ShinyHunters has added BCD Travel to its extortion site, claiming to have compromised more than 700,000 Salesforce records along with data allegedly obtained from multiple corporate SharePoint environments.
The travel management company was listed by the threat actor with a June 1 deadline to enter negotiations before the alleged data is released. The post also included a warning that additional “digital” problems could follow if an agreement is not reached.
BreachNews has not independently verified the authenticity of the claims or whether the alleged data was obtained from BCD Travel systems.
Salesforce data allegedly compromised
According to the threat actor, the alleged breach involves more than 700,000 Salesforce records as well as data taken from various corporate SharePoint sites.
No samples or technical evidence were publicly provided alongside the listing at the time of publication, making it difficult to assess the scope or nature of the purported compromise.

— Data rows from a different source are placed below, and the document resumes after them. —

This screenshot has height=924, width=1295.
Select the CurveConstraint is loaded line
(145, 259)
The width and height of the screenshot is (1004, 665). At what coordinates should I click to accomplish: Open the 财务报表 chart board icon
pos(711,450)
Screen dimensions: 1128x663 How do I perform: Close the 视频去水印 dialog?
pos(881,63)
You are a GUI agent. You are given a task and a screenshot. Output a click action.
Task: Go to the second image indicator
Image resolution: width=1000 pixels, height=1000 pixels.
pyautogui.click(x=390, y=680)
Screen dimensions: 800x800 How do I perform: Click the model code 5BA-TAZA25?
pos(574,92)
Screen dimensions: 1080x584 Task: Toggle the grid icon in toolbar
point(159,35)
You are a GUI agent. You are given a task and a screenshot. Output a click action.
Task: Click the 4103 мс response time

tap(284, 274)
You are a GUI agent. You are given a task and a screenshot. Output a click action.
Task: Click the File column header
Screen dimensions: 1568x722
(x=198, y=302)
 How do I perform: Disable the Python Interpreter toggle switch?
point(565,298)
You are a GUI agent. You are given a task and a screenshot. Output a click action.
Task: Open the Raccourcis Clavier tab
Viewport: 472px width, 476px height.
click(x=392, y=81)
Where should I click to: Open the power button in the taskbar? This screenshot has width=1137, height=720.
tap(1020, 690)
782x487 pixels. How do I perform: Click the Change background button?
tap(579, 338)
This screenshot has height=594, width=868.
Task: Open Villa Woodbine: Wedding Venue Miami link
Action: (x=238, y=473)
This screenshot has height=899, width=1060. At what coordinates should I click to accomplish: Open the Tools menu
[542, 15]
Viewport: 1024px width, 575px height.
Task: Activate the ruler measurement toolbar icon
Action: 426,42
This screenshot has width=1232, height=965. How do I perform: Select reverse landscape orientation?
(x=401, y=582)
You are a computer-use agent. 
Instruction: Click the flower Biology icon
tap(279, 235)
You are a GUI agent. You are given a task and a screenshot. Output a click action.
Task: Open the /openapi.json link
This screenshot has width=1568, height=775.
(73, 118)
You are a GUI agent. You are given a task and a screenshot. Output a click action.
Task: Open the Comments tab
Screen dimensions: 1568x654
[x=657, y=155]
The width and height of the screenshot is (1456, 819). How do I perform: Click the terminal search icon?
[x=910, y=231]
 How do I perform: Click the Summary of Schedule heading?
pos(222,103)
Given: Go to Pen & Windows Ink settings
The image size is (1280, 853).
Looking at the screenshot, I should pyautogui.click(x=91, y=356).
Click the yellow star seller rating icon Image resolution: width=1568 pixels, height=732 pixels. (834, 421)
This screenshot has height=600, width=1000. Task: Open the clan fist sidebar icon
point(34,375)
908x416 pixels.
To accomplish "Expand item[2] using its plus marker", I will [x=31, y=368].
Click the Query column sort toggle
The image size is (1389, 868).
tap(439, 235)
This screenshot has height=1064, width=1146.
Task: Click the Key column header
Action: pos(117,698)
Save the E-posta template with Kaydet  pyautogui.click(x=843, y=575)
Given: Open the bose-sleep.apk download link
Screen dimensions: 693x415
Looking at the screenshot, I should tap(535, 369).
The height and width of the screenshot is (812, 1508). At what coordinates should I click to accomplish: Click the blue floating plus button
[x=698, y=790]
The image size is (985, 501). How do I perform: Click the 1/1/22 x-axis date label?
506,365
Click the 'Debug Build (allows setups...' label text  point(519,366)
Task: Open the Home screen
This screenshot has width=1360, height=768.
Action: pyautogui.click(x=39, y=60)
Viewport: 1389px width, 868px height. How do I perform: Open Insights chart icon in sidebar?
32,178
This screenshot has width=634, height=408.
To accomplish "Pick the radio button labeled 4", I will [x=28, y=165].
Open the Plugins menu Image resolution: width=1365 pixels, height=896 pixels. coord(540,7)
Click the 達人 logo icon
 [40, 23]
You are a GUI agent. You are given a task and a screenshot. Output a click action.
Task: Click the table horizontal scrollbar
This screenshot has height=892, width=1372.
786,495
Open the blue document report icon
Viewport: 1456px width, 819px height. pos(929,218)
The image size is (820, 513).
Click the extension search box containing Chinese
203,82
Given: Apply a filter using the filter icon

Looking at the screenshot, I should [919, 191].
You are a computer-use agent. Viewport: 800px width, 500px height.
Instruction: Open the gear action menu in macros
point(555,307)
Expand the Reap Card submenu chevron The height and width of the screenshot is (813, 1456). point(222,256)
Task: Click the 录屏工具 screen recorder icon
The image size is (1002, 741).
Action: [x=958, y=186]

If authentic, access to Salesforce and SharePoint environments could potentially expose customer information, internal business records, operational data, documents, communications, and other sensitive corporate information depending on the systems affected.
Latest victim in ongoing ShinyHunters campaign
The claim follows a growing number of organizations recently added to ShinyHunters’ extortion platform as part of what appears to be an ongoing campaign targeting enterprise cloud services and business applications.
Recent victims named by the group have included Charter Communications, DentaQuest, and Baker Distributing, with some organizations later confirming security incidents while disputing the scope of the threat actor’s allegations.
BreachNews also recently reported on ShinyHunters’ claim that Charter Communications data was released following failed negotiations, highlighting the group’s continued use of pay-or-leak extortion tactics.
Travel sector could face operational risks
BCD Travel is one of the world’s largest corporate travel management companies, providing travel services and booking solutions to organizations across multiple industries.
Because the company handles corporate travel operations, booking information, and customer account data, any confirmed compromise could have implications for both business customers and travelers depending on the systems involved.
At this stage, however, the threat actor’s claims remain unverified and no evidence has been presented publicly to support the alleged record count.
BCD Travel had not issued any public statement regarding the claim at time of publication.